# FRAGMENT

*****

Deze vier algemene verklaringen zijn samen gehaald door professor Wasif Shadid. Hij is professor bij de Universiteit van Tilburg én de Universiteit van Leiden. Zijn specialisaties liggen op het gebied van interculturele communicatie, integratie, vooroordelen, stereotypen, etcetera. In zijn boek 'Grondslagen van interculturele communicatie' zijn de visies op het ontstaan van vooroordelen en stereotypen door hem gepubliceerd.
Visie 1: Vooroordelen komen met name voor bij mensen met specifieke persoonlijkheidskenmerken
Er is een groep wetenschappers dat gelooft dat vooroordelen met name voorkomen bij mensen die specifieke persoonlijkheidskenmerken hebben. Met de persoonlijkheidskenmerken wordt voornamelijk gedoeld op de 'autoritaire persoonlijkheid'. De autoritaire persoonlijkheid wordt volgens verschillende onderzoekers veroorzaakt door de wijze waarop ouders hun kinderen opvoeden, wanneer de persoonlijkheid van kinderen wordt gevormd. Er wordt vanuit gegaan dat vooroordelen sterk samenhangen met politieke, economische en sociale opvattingen van mensen. De samenhang wordt volgens hen veroorzaakt door persoonlijkheidsfactoren.
Ouders voeden een kind bijvoorbeeld op met veel wilskracht en doorzettingsvermogen. Er ontwikkelt een soort 'slaafse' houding tegenover de ouders die 'hoger staan'. Deze houding blijft het kind dan ook houden in het latere leven. De slaafse houding blijft tegen de mensen met een hogere status in hun leven, maar ze zullen minachtend doen tegen mensen met een lagere status. Er is ook wel sprake van de
zondeboktheorie: deze gaat ervan uit dat de zwakkeren in de samenleving (mensen met een lagere status) de zondebok zijn.
Visie 2: Vooroordelen zijn universele, normale en onvermijdelijke verschijnselen
De theorieën die vooroordelen als universele, normale en onvermijdelijke verschijnselen zien heten ook wel conflict-theorieën. Dit kan bijvoorbeeld komen doordat de mens constant positief gewaardeerd wil worden, en zo de 'wij'-groep en 'zij'-groep maakt, waarbij de eerstgenoemde positief wordt gezien en de tweede negatief. Er bestaat ook de concurrentietheorie die hoort bij deze visie op vooroordelen. De concurrentietheorie gaat ervan uit dat vooroordelen ontstaan bij groepen die elkaar zien als concurrent bij schaarse goederen.
Visie 3: Vooroordelen ontstaan door een socialisatieproces
Vooroordelen ontstaan door een
socialisatieproces. Van jongs af aan zouden kinderen al verschillende omstandigheden meemaken die bepaalde opvattingen met zich meebrengen. Dit kunnen sociale, economische of politieke omstandigheden zijn. In de loop van het leven van een kind leert het onderscheid te maken tussen verschillende groepen, en hierbij leert het ook dat de leden van de andere groep verschillende opvattingen hebben over verschillende dingen.

*****

# DATASETRIJEN

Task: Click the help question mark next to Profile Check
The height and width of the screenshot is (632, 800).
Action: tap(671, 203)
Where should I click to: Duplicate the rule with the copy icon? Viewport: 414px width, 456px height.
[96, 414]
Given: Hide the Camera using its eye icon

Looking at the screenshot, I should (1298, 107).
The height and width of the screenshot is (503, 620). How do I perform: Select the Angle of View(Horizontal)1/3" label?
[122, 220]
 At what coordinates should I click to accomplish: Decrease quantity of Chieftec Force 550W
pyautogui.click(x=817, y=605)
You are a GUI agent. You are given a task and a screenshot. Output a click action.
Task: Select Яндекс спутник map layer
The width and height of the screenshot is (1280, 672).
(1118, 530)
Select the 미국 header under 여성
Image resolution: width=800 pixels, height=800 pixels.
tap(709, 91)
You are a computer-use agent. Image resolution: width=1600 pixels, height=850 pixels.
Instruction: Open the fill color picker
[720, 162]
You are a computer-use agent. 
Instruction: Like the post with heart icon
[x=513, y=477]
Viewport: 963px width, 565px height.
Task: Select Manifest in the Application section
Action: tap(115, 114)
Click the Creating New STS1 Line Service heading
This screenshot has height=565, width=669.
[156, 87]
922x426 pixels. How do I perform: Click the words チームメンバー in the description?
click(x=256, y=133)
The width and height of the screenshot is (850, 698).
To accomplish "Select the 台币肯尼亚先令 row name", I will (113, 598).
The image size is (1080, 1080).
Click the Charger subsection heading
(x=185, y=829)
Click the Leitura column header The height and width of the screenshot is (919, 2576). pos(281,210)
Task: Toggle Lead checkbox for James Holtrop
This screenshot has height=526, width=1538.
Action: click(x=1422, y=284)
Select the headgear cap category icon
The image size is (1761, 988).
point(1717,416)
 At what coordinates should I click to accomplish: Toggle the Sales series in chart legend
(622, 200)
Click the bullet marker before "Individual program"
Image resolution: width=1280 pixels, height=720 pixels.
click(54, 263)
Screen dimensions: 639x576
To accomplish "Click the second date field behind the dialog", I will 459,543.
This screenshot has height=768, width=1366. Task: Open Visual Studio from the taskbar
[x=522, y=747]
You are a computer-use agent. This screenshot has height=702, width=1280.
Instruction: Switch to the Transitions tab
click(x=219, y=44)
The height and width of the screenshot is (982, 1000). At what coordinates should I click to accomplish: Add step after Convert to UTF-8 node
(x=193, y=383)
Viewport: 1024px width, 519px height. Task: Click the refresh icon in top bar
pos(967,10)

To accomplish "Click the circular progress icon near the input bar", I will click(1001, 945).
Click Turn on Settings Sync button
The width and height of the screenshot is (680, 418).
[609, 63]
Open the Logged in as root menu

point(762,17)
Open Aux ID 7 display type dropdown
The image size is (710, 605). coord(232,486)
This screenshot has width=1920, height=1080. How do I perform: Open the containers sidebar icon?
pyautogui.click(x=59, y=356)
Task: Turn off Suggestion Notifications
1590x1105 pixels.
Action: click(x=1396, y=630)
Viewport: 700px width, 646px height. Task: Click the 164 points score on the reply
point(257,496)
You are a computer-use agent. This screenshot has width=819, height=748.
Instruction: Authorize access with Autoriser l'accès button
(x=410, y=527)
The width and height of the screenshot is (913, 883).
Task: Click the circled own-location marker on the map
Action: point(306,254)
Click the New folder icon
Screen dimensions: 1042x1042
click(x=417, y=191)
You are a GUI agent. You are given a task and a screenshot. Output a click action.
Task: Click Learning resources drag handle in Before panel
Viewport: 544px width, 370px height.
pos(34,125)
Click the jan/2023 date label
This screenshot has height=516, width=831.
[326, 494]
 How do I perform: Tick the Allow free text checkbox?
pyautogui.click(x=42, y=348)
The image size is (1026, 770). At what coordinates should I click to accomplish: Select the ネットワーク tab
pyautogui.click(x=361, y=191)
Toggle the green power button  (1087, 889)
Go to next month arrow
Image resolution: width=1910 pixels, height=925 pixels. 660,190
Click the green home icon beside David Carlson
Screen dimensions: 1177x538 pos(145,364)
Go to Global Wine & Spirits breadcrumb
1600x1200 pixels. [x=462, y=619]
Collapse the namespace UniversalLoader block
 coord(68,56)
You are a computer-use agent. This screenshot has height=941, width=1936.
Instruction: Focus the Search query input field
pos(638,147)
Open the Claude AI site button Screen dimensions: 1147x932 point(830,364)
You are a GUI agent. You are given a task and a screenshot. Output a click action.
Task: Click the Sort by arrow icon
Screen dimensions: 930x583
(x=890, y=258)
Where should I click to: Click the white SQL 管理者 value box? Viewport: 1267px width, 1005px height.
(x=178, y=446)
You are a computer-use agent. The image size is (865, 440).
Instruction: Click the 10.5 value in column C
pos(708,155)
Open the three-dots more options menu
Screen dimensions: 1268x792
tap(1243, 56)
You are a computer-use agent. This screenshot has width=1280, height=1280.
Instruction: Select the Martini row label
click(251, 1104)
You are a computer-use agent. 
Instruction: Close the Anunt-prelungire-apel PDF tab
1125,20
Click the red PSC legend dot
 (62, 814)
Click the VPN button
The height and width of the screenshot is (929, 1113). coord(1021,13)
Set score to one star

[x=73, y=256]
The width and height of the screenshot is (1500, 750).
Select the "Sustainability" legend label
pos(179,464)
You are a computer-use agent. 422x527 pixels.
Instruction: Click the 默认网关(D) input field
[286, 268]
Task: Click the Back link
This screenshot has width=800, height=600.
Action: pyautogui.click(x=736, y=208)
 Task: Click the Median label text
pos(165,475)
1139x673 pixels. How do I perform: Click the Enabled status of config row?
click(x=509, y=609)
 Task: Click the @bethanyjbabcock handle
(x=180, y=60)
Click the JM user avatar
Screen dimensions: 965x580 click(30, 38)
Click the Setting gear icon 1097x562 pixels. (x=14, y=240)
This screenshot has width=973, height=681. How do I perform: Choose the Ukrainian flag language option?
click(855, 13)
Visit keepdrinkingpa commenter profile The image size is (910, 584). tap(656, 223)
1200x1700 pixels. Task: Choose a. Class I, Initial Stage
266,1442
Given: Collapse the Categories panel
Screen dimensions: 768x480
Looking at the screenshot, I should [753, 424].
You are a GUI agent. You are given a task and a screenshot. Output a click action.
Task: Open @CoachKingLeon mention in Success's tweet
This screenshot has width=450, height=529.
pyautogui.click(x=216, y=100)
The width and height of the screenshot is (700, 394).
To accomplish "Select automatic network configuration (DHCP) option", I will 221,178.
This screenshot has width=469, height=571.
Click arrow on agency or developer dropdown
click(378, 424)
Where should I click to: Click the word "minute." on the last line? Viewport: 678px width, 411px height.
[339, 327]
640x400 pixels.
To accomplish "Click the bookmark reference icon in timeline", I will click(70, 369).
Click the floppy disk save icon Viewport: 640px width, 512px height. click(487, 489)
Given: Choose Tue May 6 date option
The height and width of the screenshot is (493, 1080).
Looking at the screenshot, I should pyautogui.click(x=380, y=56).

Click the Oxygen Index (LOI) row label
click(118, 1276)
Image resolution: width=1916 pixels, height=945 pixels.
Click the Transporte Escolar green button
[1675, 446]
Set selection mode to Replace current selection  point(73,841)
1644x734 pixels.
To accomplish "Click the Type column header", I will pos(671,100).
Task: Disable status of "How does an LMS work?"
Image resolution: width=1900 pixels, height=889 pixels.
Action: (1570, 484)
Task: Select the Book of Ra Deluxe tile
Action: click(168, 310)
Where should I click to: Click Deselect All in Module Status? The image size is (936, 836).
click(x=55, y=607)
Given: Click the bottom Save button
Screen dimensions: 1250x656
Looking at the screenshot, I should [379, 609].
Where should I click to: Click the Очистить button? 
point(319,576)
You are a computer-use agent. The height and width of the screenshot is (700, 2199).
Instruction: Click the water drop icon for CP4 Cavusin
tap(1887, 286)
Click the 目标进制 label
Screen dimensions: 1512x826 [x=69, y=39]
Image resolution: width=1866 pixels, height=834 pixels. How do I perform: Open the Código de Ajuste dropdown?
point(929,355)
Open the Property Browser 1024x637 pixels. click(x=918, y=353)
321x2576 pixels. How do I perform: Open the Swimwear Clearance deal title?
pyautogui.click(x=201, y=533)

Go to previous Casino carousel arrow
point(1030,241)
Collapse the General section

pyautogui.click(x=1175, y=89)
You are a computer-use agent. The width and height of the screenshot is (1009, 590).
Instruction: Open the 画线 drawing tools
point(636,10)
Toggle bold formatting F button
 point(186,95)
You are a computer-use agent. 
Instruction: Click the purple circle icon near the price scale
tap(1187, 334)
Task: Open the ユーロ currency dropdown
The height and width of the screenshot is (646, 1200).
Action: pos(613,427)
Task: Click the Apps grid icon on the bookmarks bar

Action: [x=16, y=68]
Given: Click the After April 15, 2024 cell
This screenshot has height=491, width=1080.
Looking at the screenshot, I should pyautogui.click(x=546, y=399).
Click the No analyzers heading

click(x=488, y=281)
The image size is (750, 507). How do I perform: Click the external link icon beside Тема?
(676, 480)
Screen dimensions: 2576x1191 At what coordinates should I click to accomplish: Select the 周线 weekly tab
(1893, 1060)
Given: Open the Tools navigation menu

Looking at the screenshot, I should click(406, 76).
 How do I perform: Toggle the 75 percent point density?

*****

# OPDRACHTEN
1. Schrijf een deel van het fragment over vooroordelen opnieuw uit. Begin bij de woorden "Deze vier algemene" en stop na "door hem gepubliceerd.", en zet daarbij "Universiteit van Amsterdam" in plaats van "Universiteit van Tilburg".
2. Welke naam geeft het fragment over vooroordelen aan theorieën die vooroordelen als universele, normale en onvermijdelijke verschijnselen zien?

# ANTWOORDEN PER OPDRACHT
1.
Deze vier algemene verklaringen zijn samen gehaald door professor Wasif Shadid. Hij is professor bij de Universiteit van Amsterdam én de Universiteit van Leiden. Zijn specialisaties liggen op het gebied van interculturele communicatie, integratie, vooroordelen, stereotypen, etcetera. In zijn boek 'Grondslagen van interculturele communicatie' zijn de visies op het ontstaan van vooroordelen en stereotypen door hem gepubliceerd.

2. Conflict-theorieën.